Provided records ::
§ §

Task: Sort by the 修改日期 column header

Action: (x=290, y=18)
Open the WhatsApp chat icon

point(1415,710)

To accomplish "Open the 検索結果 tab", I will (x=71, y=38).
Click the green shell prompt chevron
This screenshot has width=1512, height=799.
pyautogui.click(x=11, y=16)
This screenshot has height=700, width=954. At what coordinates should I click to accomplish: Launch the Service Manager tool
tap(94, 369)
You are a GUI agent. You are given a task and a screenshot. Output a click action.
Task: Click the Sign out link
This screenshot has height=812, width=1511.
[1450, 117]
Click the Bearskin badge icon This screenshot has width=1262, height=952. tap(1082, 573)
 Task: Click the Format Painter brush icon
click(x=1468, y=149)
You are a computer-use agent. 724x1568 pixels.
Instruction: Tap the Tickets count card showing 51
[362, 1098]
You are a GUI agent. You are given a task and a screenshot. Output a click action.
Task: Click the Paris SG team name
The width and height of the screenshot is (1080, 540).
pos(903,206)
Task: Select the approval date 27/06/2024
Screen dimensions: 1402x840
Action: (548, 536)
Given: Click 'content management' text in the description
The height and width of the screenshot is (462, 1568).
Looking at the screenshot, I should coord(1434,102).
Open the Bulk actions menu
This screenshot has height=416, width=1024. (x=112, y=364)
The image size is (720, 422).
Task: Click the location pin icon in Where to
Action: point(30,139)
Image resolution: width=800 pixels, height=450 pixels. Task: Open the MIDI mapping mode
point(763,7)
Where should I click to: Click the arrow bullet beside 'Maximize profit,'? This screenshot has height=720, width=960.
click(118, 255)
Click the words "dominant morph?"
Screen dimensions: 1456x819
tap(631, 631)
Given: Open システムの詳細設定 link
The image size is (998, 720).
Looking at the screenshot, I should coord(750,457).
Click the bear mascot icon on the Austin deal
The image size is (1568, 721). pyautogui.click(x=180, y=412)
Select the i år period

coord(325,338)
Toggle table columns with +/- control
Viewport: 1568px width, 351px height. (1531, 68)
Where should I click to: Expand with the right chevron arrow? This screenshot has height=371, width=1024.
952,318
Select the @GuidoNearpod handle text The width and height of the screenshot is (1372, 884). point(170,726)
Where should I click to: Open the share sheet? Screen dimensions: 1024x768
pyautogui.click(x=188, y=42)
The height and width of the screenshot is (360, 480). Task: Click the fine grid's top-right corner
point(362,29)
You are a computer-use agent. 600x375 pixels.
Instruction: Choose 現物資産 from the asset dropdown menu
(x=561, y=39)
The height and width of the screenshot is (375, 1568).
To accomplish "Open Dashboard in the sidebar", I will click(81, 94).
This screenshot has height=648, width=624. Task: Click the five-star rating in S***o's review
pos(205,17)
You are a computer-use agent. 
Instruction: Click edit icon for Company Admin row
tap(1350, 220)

§ §

What the exercise asks :: Filter the preceding entries down to the lines with "will".

Response ::
To accomplish "Open the 検索結果 tab", I will (x=71, y=38).
To accomplish "Open Dashboard in the sidebar", I will click(81, 94).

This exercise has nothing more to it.